Aku berpaling pada Ferdy yang hanya nyengir kecil. "Jadi. . . . , kau tak tahu kalau ini. . . ," aku tak bisa meneruskan kalimatku. Ferdy hanya menggeleng.

"Ngobrolnya dilanjutkan didalam saja. Mari Dokter Stevan, silahkan masuk," kata Ibu mempersilahkan. Dokter Stevan mengangguk dan mengikuti Ibu.

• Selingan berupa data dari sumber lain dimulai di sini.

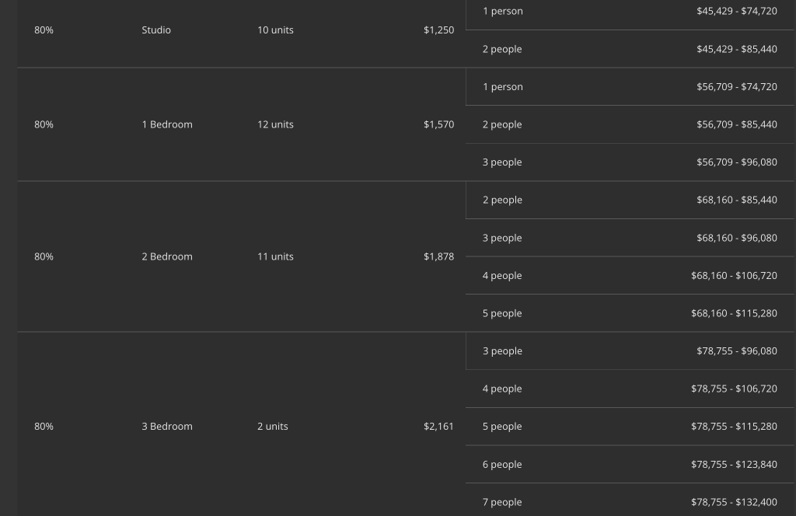Select the 1 Bedroom unit type
Image resolution: width=796 pixels, height=516 pixels.
click(x=167, y=124)
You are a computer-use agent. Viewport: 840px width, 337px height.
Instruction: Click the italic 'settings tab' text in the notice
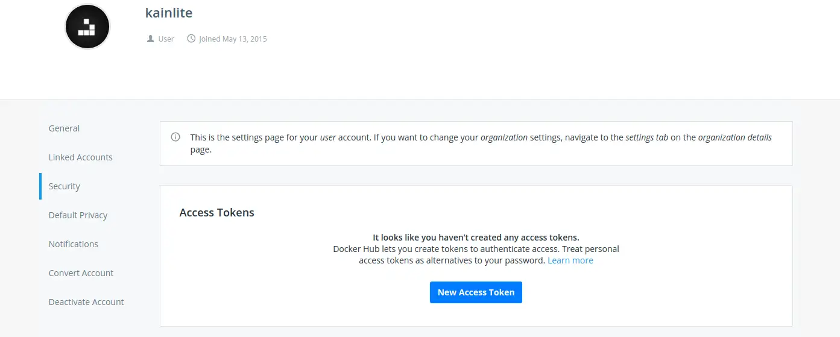click(646, 137)
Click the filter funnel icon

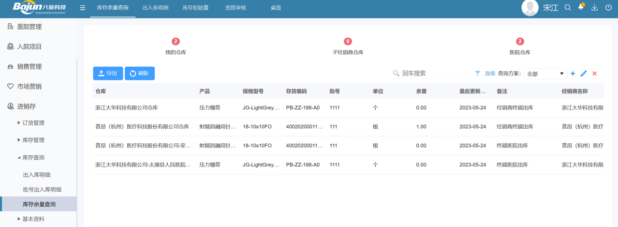(477, 74)
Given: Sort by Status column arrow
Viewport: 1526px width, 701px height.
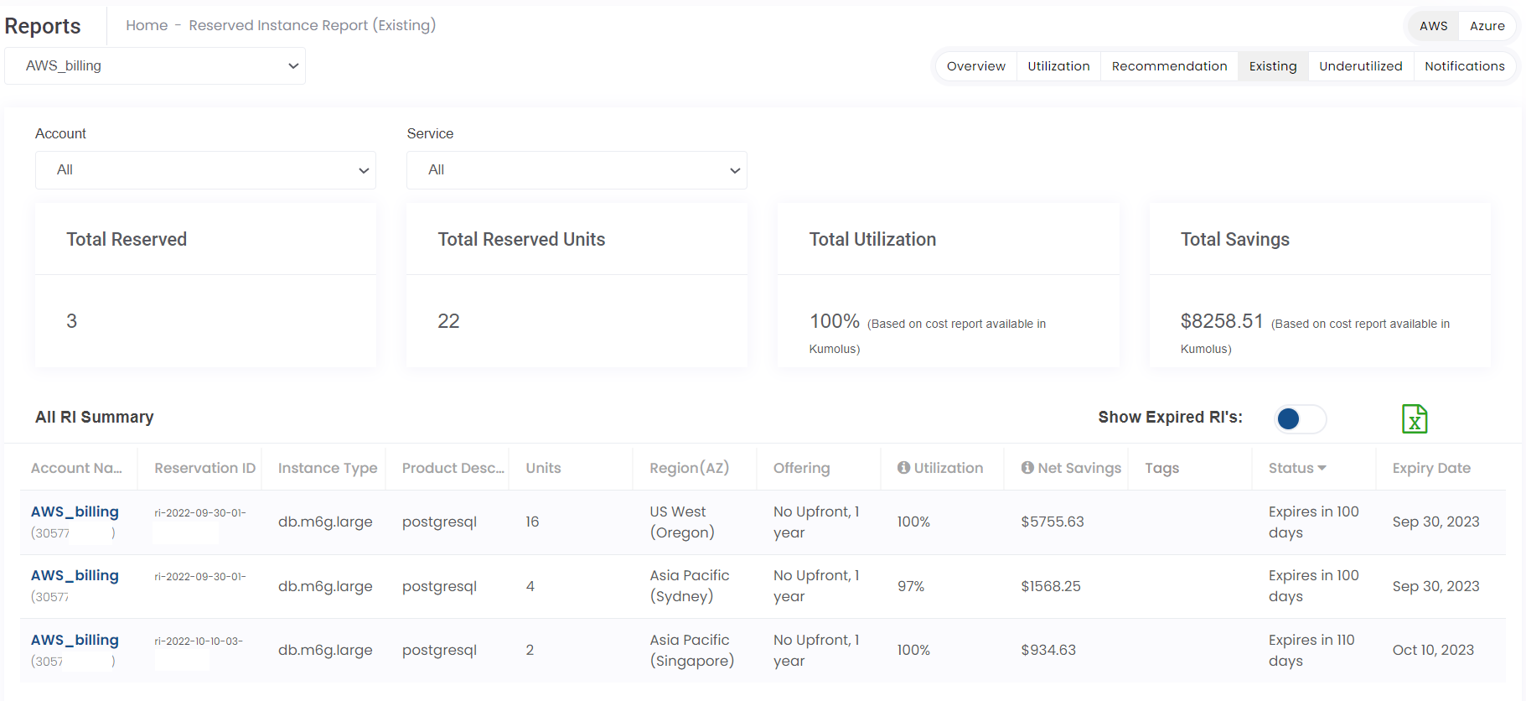Looking at the screenshot, I should tap(1322, 468).
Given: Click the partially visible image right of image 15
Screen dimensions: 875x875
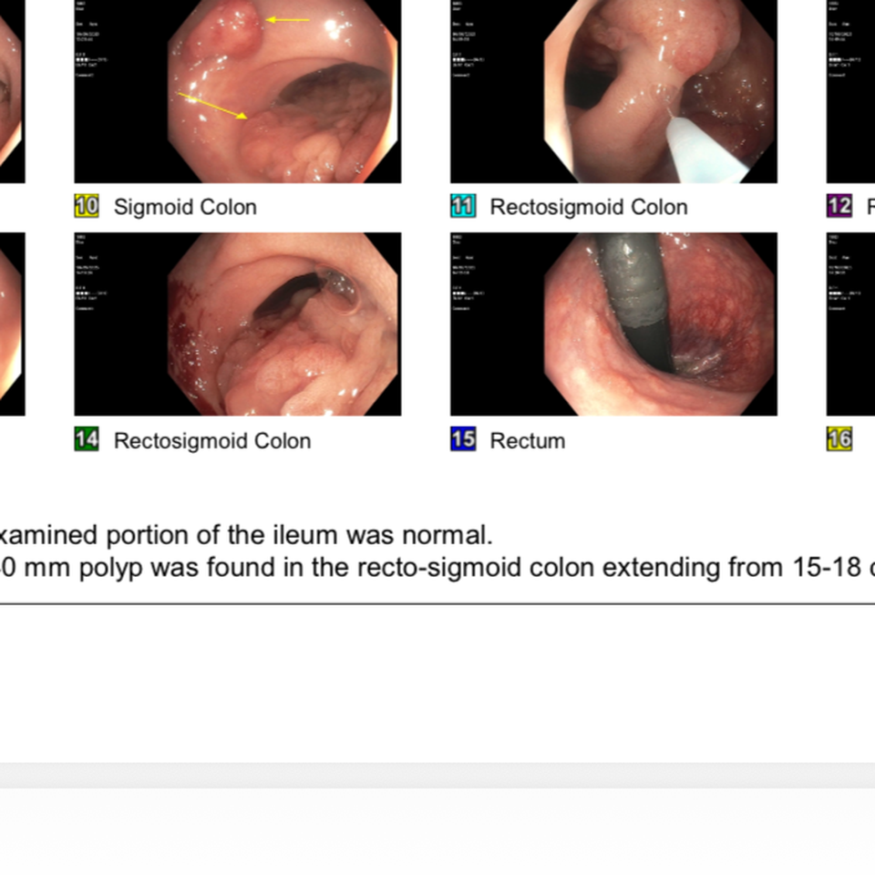Looking at the screenshot, I should (850, 324).
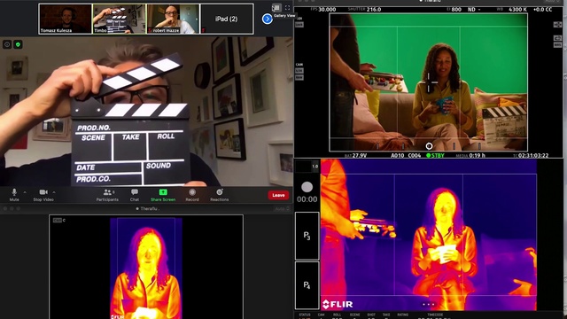
Task: Open the Auto dropdown in Theraflu window
Action: pos(282,209)
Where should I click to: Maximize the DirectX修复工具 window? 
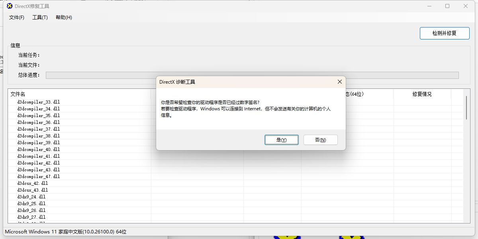click(x=447, y=6)
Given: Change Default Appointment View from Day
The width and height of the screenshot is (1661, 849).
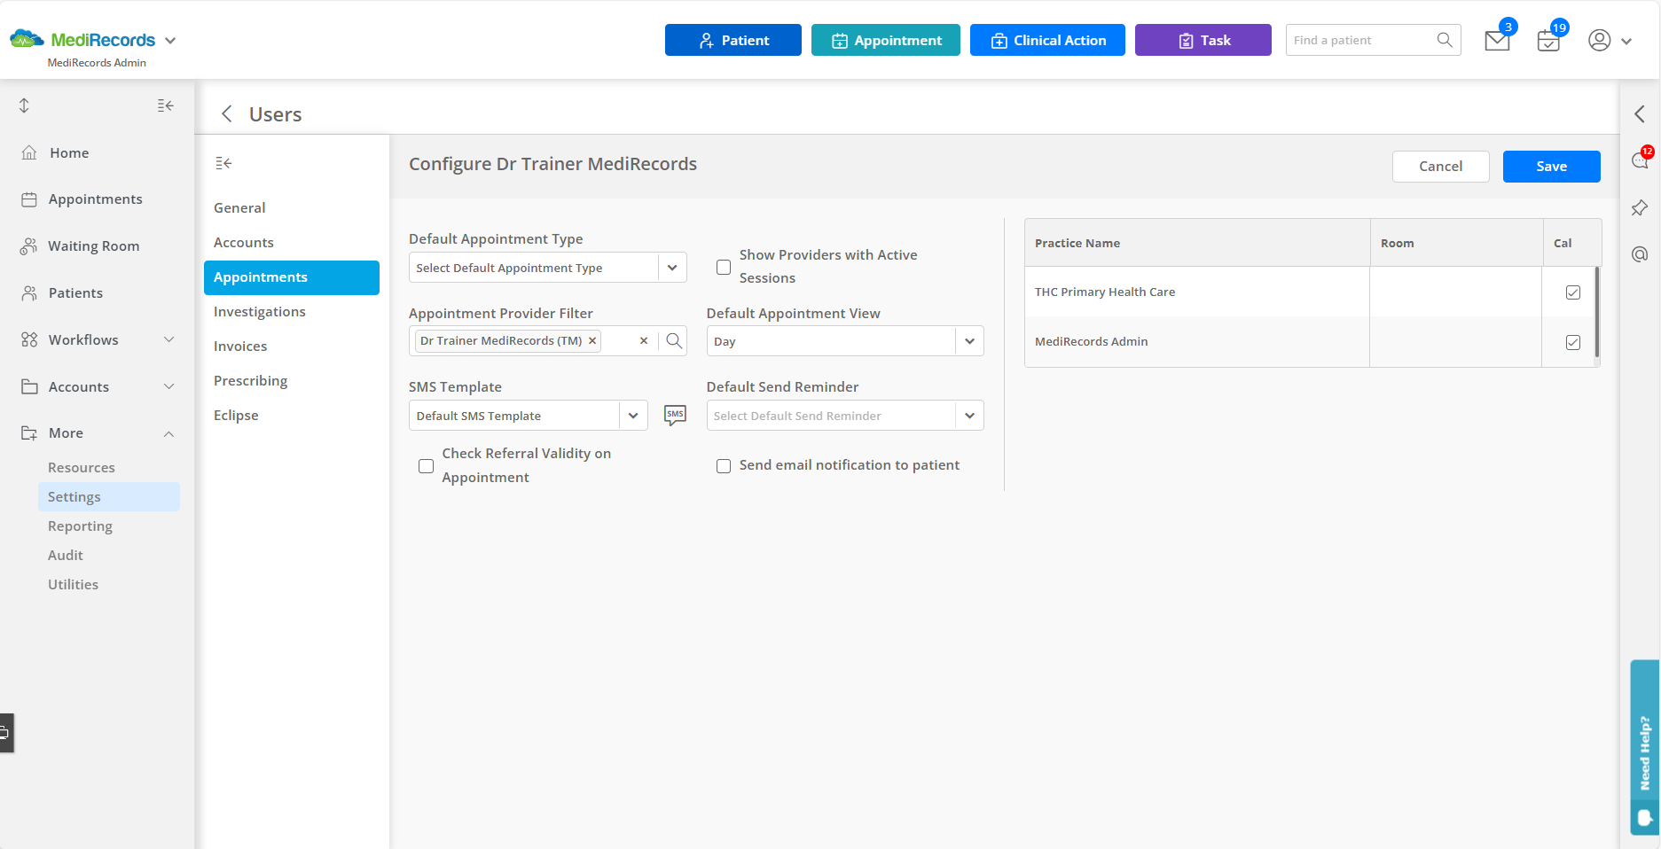Looking at the screenshot, I should click(x=969, y=340).
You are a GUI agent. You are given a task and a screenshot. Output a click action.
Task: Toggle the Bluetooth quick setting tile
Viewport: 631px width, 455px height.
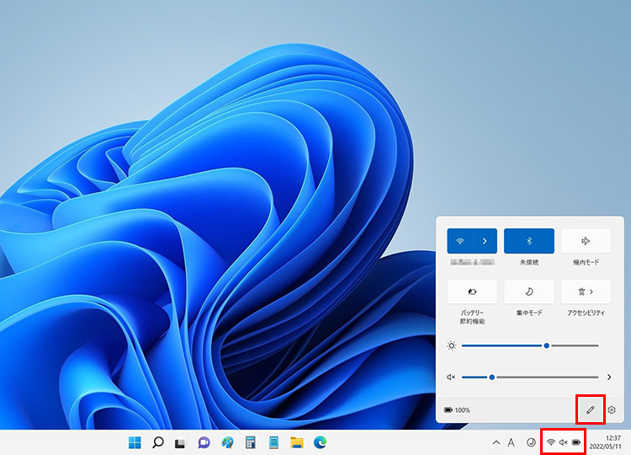(x=528, y=241)
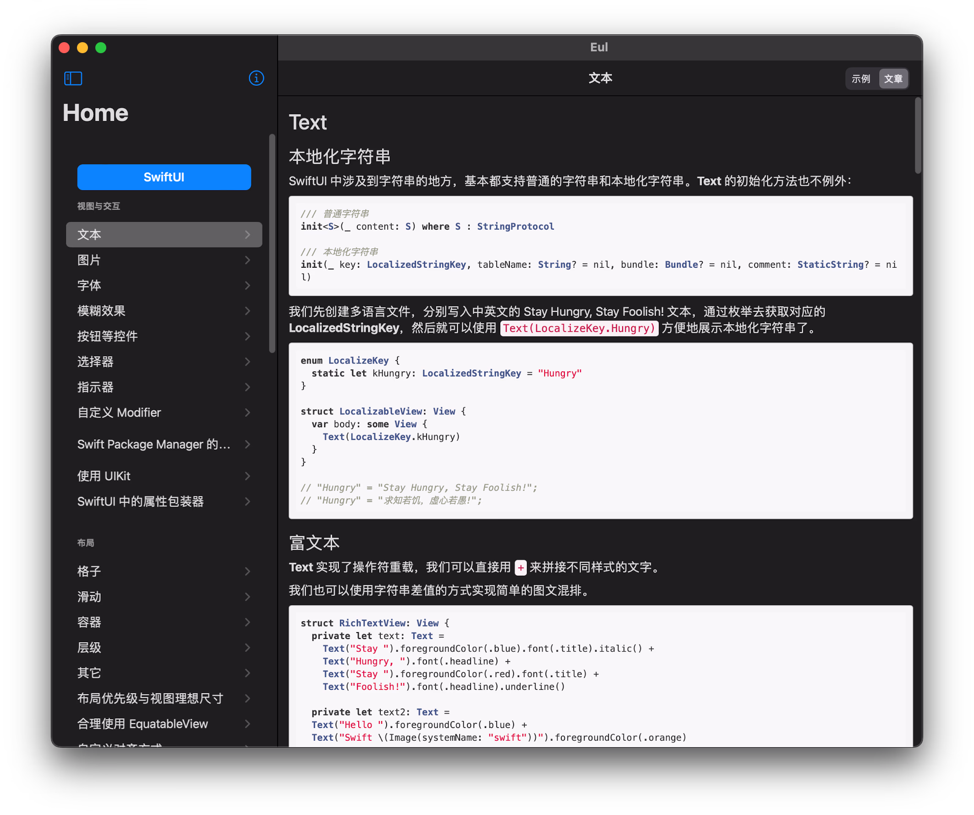Screen dimensions: 974x815
Task: Select the SwiftUI blue button
Action: click(x=164, y=177)
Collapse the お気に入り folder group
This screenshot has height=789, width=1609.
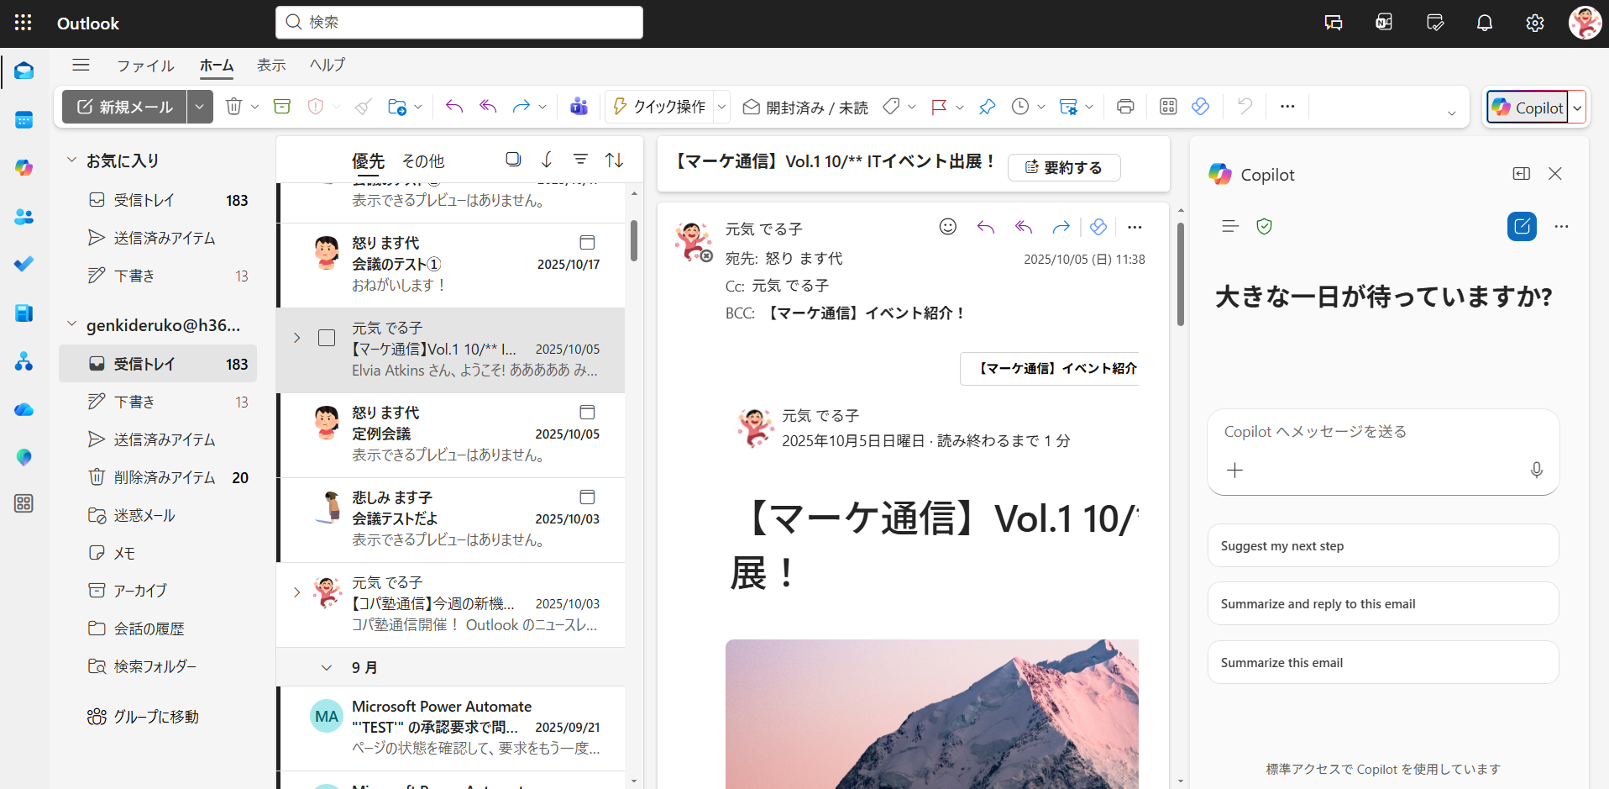coord(71,160)
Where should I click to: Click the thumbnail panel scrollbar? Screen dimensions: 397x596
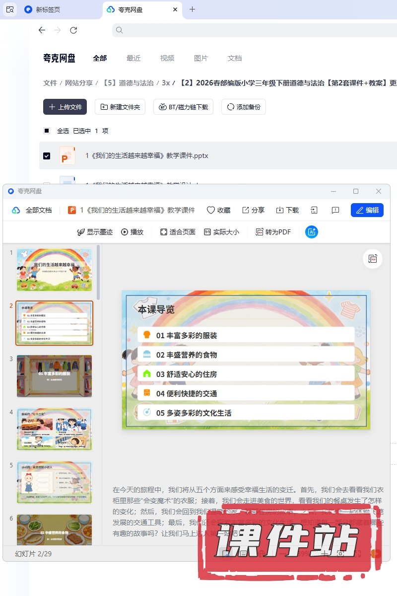[98, 272]
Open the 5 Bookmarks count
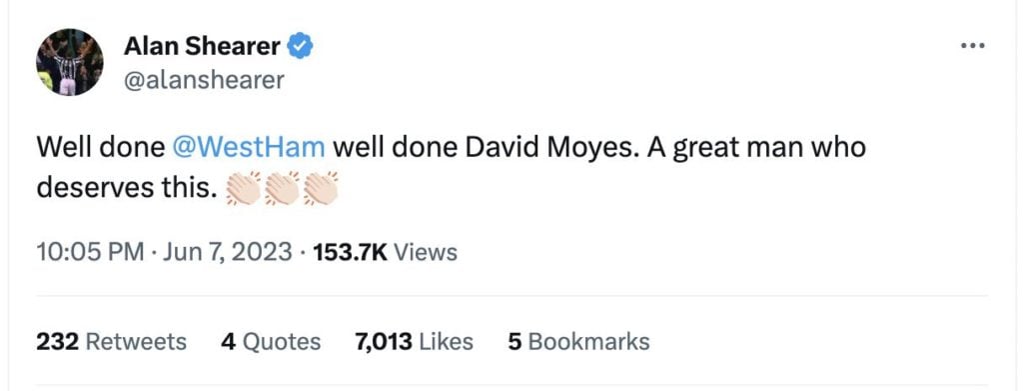This screenshot has height=391, width=1023. pyautogui.click(x=578, y=341)
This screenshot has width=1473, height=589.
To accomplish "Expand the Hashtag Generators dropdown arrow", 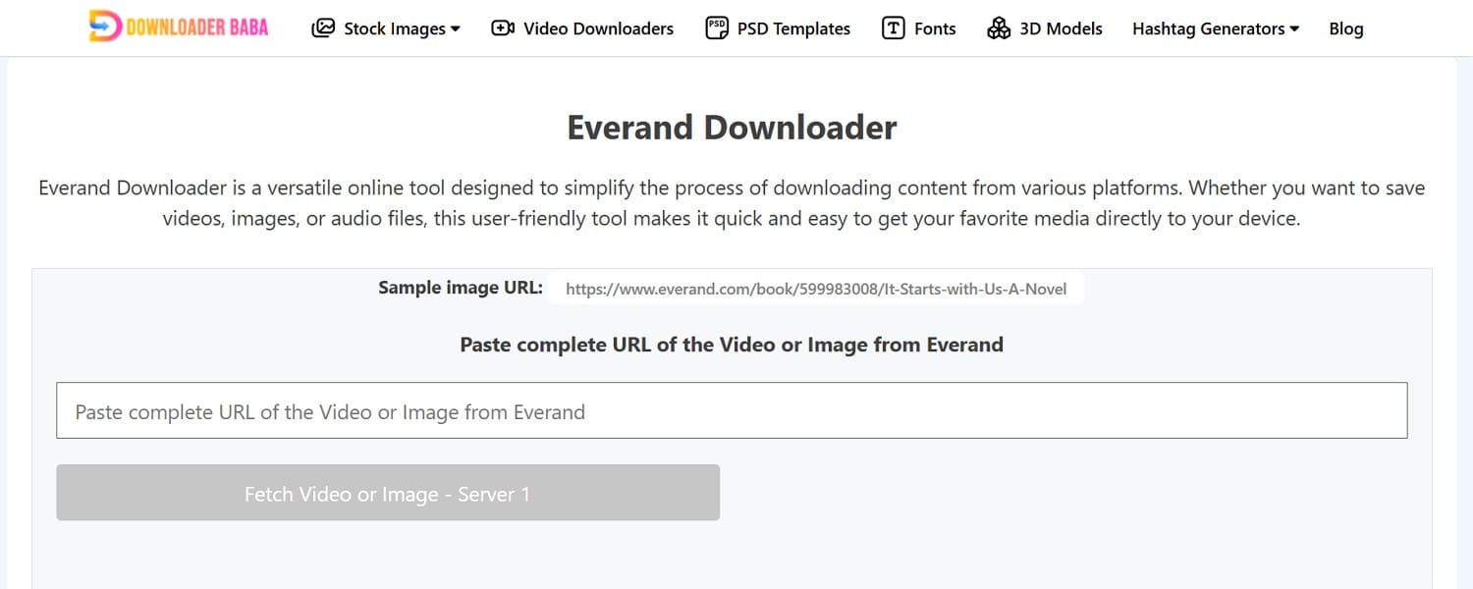I will 1294,29.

Ferdy hanya melihat mereka. Saat mereka menghilang kedalam bangunan, dia berpaling padaku yg masih tertegun kaku. Menatapku dengan pandangan terluka, membuat penyesalan yang mulai merambatiku semakin membesar.

"Aku tak seburuk itu Ky," katanya pelan dan pergi meninggalkanku. Aku hanya melihatnya pergi, sementara leherku terasa tercekat oleh nada terlukanya tadi.Aku baru tersadar saat ponselku berdering oleh sms yang masuk. Regha memberi kabar kalau dia akan kembali besok. Beberapa hari jauh darinya saja sudah membuatku kacau begini. Hanya beberapa hari!

"Cepat pulang Gha! Aku membutuhkanmu," desisku pelan.